WHAT IS BEING ASKED:
With the pictures left out, copy the listing below exactly.

DATA FOR PROCESSING:
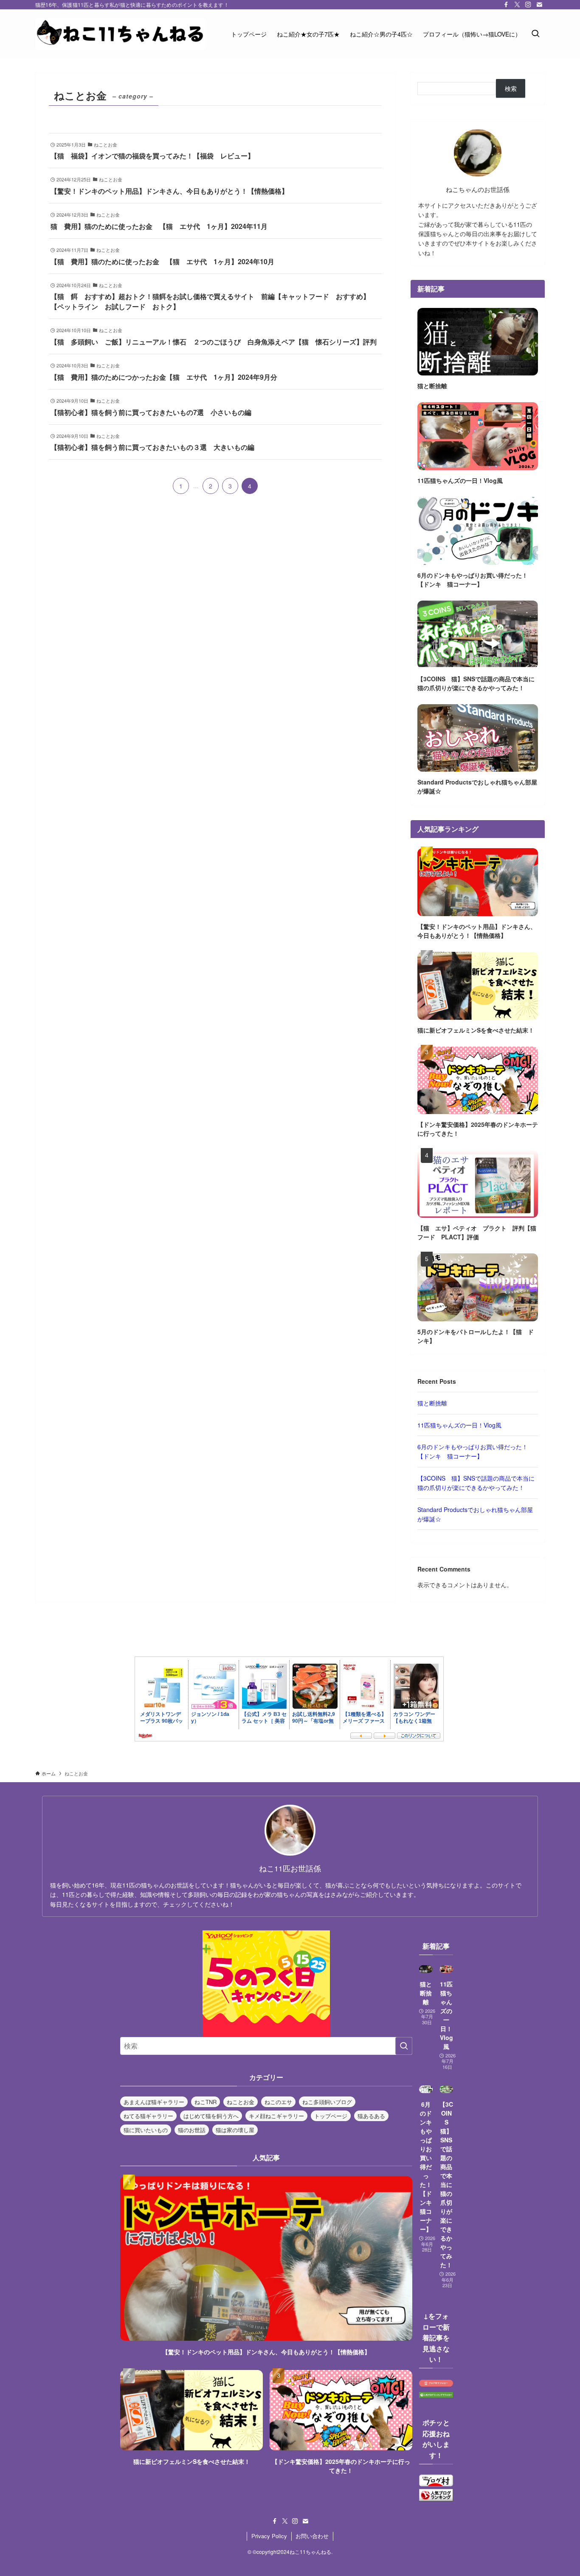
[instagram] (528, 4)
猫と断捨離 (432, 1403)
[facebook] (506, 4)
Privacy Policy (269, 2536)
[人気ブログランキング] (436, 2498)
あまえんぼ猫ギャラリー (154, 2102)
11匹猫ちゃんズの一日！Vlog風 (459, 1425)
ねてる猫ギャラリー (148, 2116)
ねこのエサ (278, 2102)
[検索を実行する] (403, 2046)
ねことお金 (240, 2102)
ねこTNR (205, 2102)
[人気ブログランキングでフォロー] (436, 2395)
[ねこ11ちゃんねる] (120, 34)
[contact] (539, 4)
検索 (511, 88)
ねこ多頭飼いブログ (327, 2102)
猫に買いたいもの (146, 2130)
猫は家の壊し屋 (235, 2130)
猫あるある (371, 2116)
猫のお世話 (192, 2130)
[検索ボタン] (535, 34)
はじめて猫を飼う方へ (211, 2116)
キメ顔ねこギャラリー (276, 2116)
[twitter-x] (517, 4)
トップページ (330, 2116)
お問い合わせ (312, 2536)
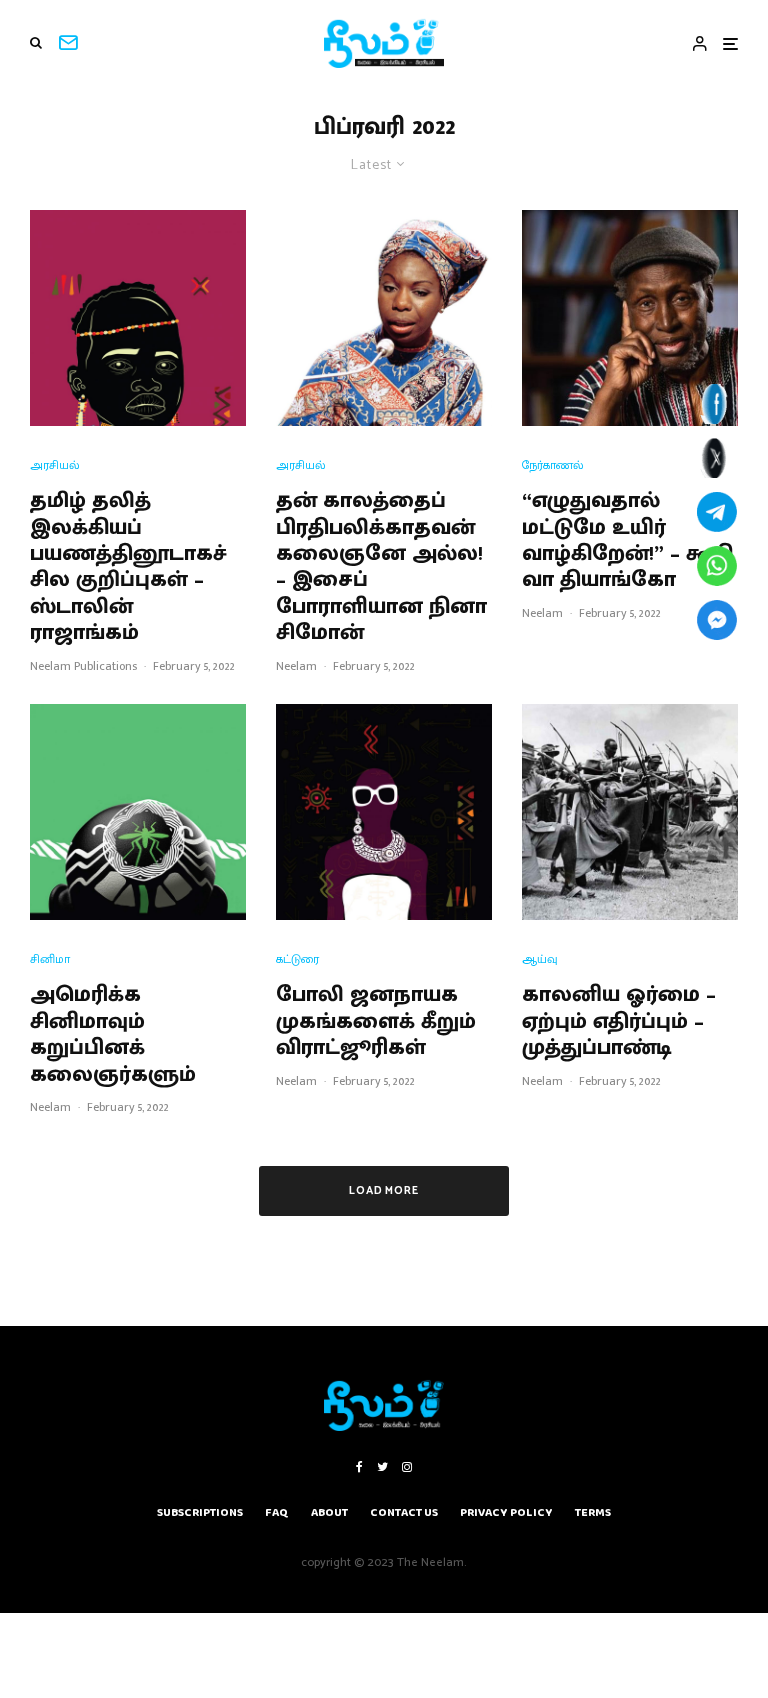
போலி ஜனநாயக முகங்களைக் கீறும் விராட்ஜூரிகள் (376, 1021)
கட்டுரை (297, 959)
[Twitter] (382, 1467)
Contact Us (404, 1512)
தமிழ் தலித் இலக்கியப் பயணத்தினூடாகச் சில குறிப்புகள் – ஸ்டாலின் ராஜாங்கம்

ANSWER SECTION:
[instagram] (528, 4)
猫と断捨離 (432, 1403)
[facebook] (506, 4)
Privacy Policy (269, 2536)
[人気ブログランキング] (436, 2498)
あまえんぼ猫ギャラリー (154, 2102)
11匹猫ちゃんズの一日！Vlog風 (459, 1425)
ねてる猫ギャラリー (148, 2116)
ねこのエサ (278, 2102)
[検索を実行する] (403, 2046)
ねことお金 (240, 2102)
ねこTNR (205, 2102)
[人気ブログランキングでフォロー] (436, 2395)
[ねこ11ちゃんねる] (120, 34)
[contact] (539, 4)
検索 (511, 88)
ねこ多頭飼いブログ (327, 2102)
猫に買いたいもの (146, 2130)
猫は家の壊し屋 (235, 2130)
猫あるある (371, 2116)
猫のお世話 (192, 2130)
[検索ボタン] (535, 34)
はじめて猫を飼う方へ (211, 2116)
キメ顔ねこギャラリー (276, 2116)
[twitter-x] (517, 4)
トップページ (330, 2116)
お問い合わせ (312, 2536)
போலி ஜனநாயக முகங்களைக் கீறும் விராட்ஜூரிகள் (376, 1021)
கட்டுரை (297, 959)
[Twitter] (382, 1467)
Contact Us (404, 1512)
தமிழ் தலித் இலக்கியப் பயணத்தினூடாகச் சில குறிப்புகள் – ஸ்டாலின் ராஜாங்கம்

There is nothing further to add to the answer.